:: PROVIDED RECORDS ::

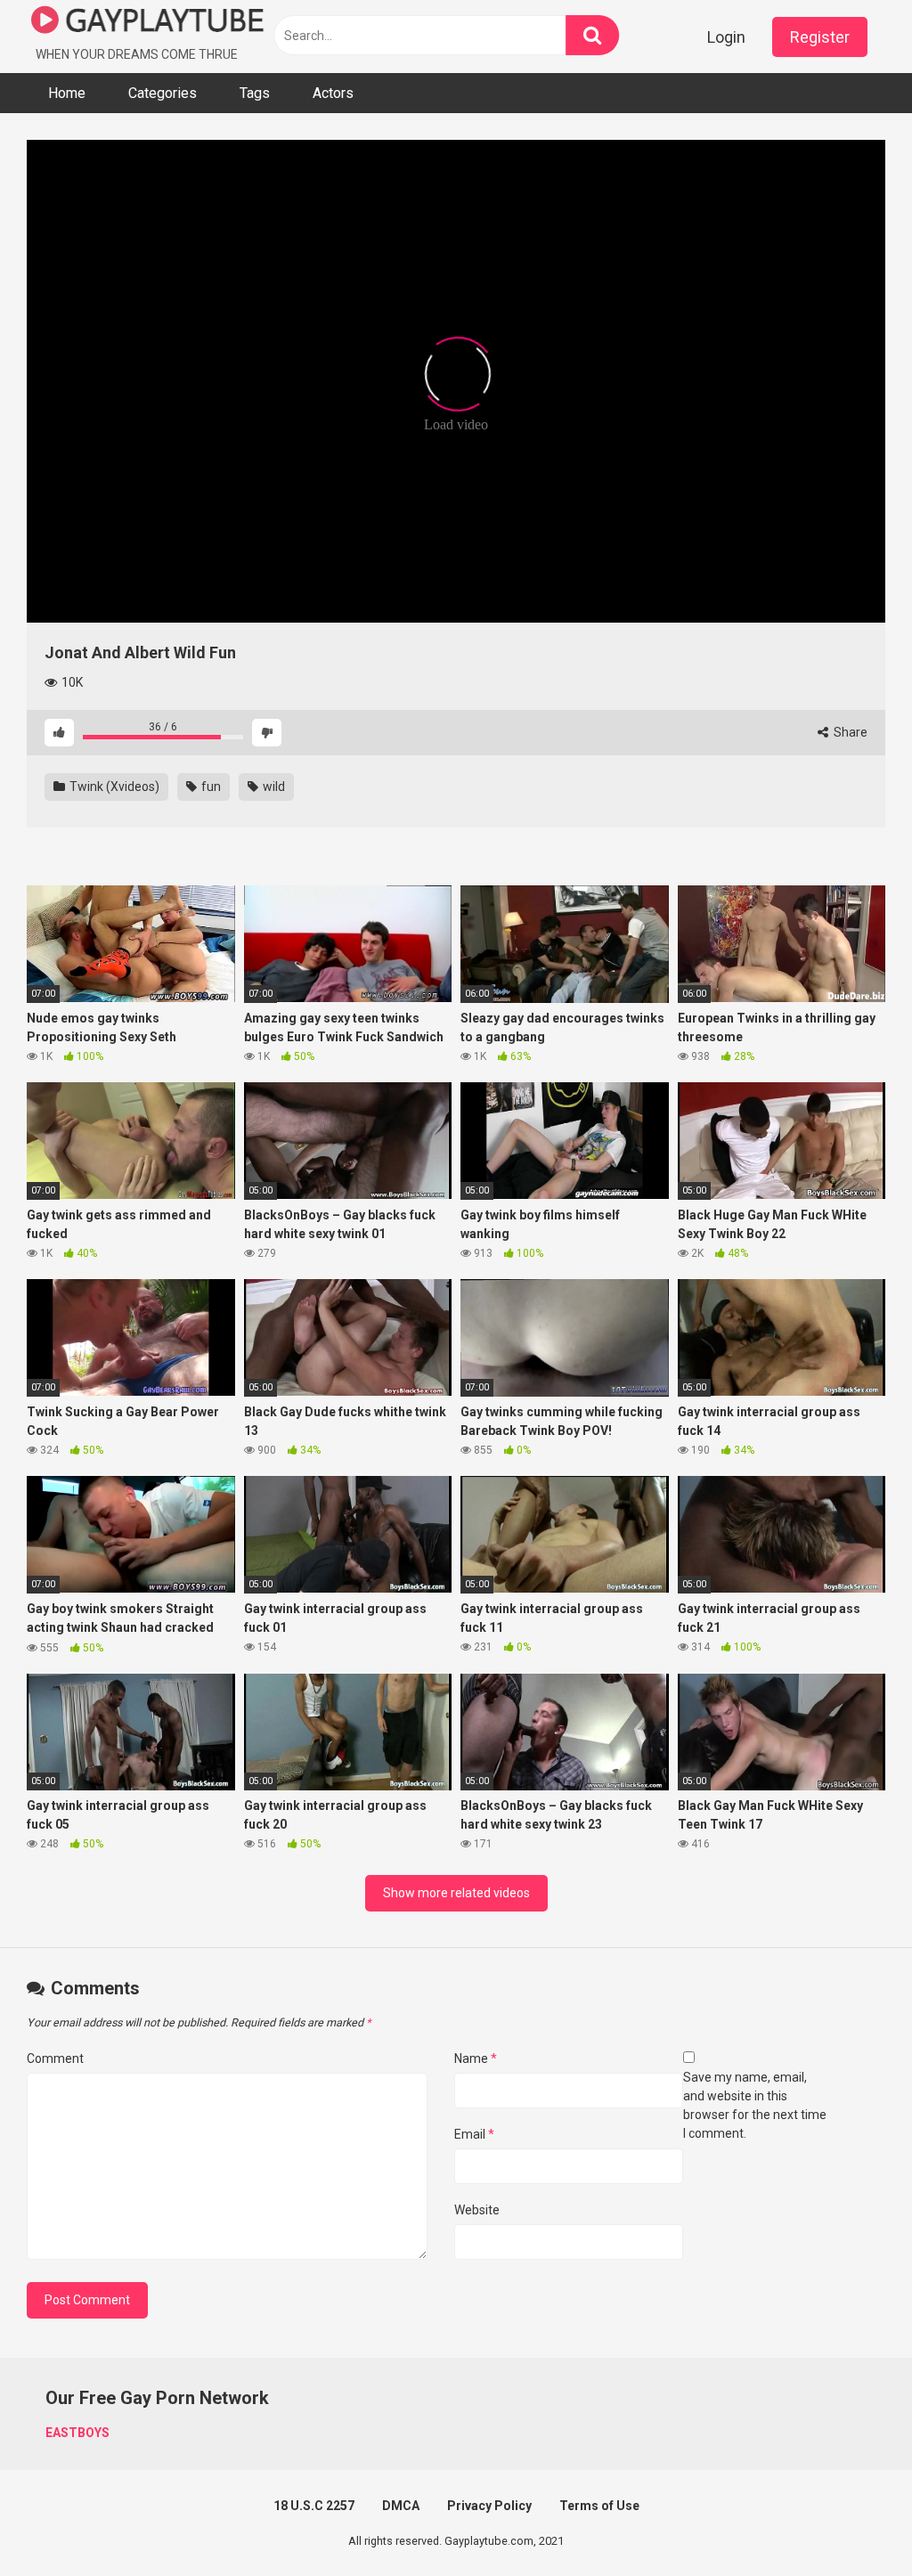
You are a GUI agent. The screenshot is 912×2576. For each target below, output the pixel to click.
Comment (55, 2058)
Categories (162, 93)
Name (475, 2058)
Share (849, 732)
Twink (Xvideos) (113, 786)
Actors (333, 93)
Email (474, 2134)
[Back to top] (852, 2522)
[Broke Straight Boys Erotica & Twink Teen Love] (148, 22)
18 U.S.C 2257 (313, 2506)
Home (67, 93)
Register (820, 37)
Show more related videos (456, 1893)
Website (477, 2210)
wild (272, 786)
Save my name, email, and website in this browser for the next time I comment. (754, 2105)
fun (210, 786)
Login (726, 37)
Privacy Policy (489, 2506)
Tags (255, 93)
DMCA (400, 2506)
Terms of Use (599, 2506)
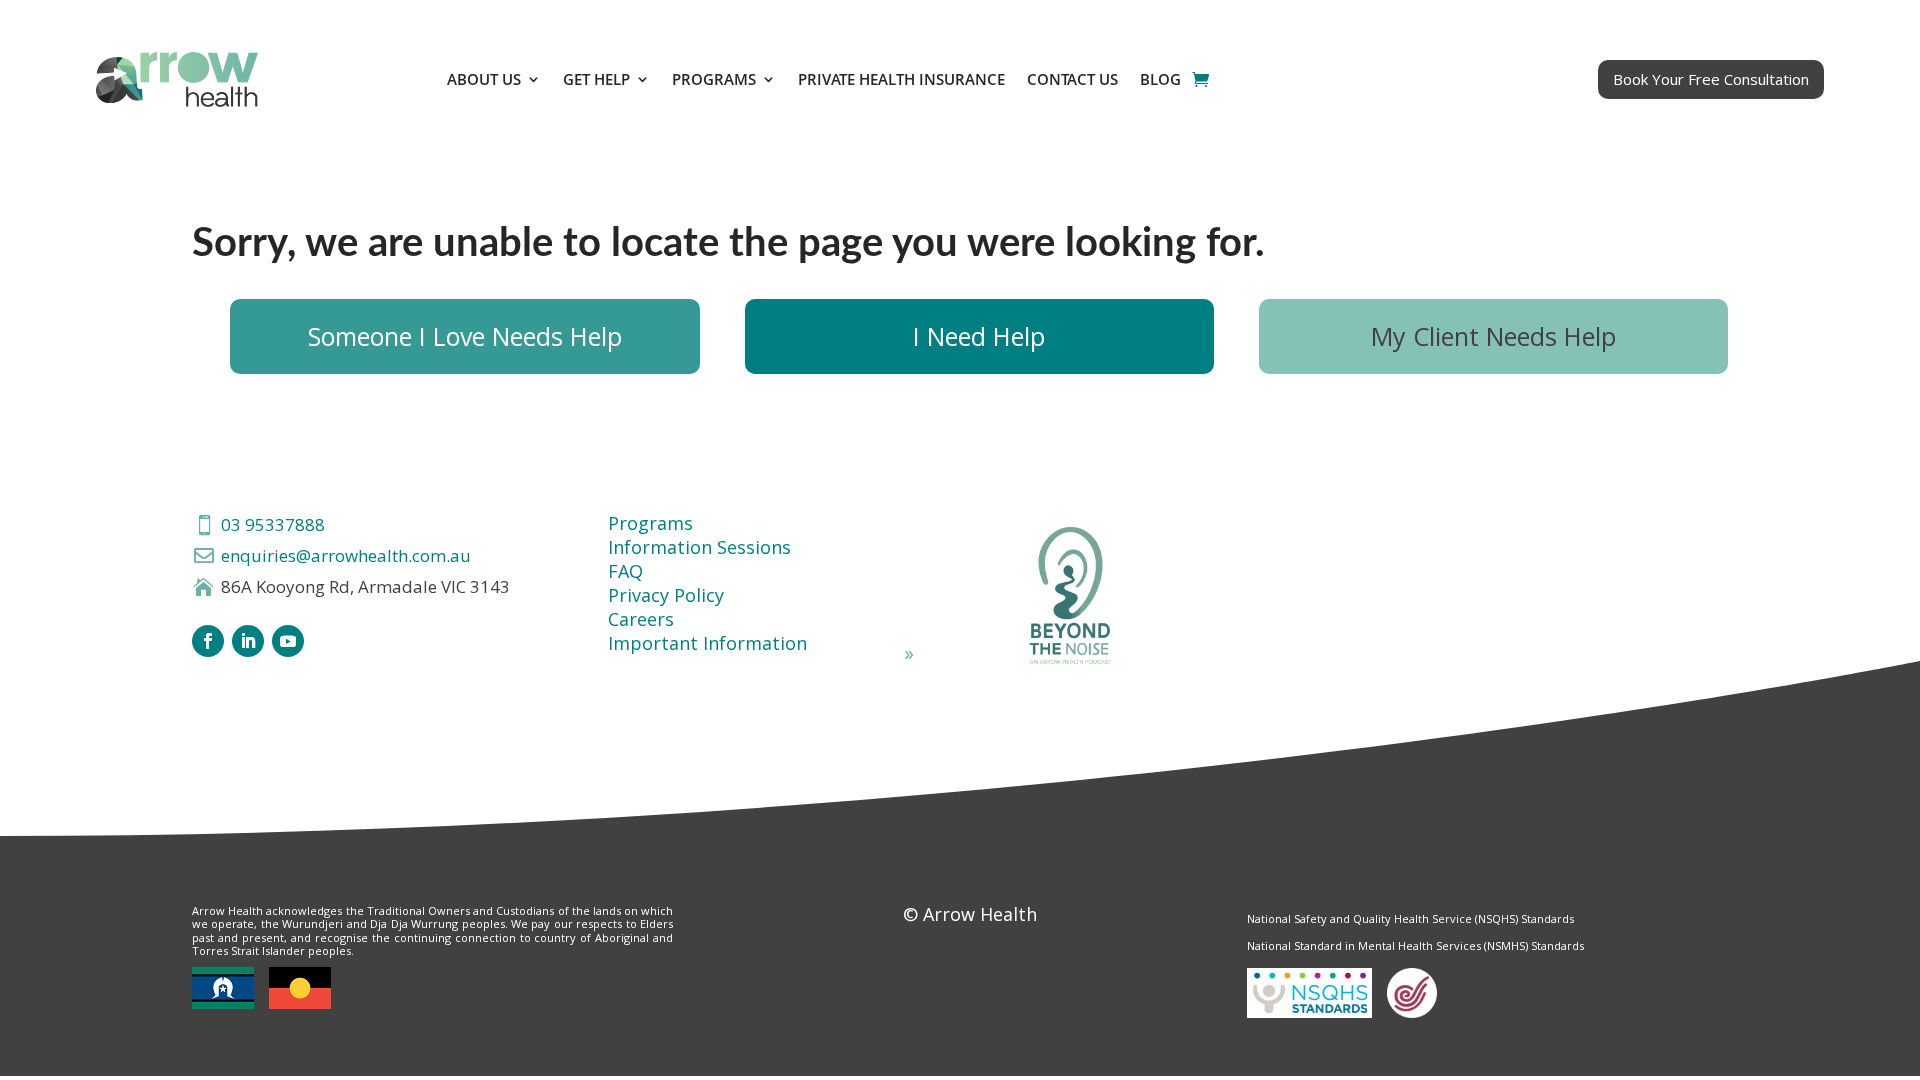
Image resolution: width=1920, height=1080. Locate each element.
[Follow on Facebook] (208, 641)
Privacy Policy (666, 595)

:::

#### AIM OF THE EXERCISE:
The full set of entries should be transcribed exactly, pictures left aside.

#### RESULT:
You are a GUI agent. The screenshot is 912×2576. For each target below, output the pixel to click.
Comment (55, 2058)
Categories (162, 93)
Name (475, 2058)
Share (849, 732)
Twink (Xvideos) (113, 786)
Actors (333, 93)
Email (474, 2134)
[Back to top] (852, 2522)
[Broke Straight Boys Erotica & Twink Teen Love] (148, 22)
18 U.S.C 2257 (313, 2506)
Home (67, 93)
Register (820, 37)
Show more related videos (456, 1893)
Website (477, 2210)
wild (272, 786)
Save my name, email, and website in this browser for the next time I comment. (754, 2105)
fun (210, 786)
Login (726, 37)
Privacy Policy (489, 2506)
Tags (255, 93)
DMCA (400, 2506)
Terms of Use (599, 2506)
Image resolution: width=1920, height=1080. Locate each element.
[Follow on Facebook] (208, 641)
Privacy Policy (666, 595)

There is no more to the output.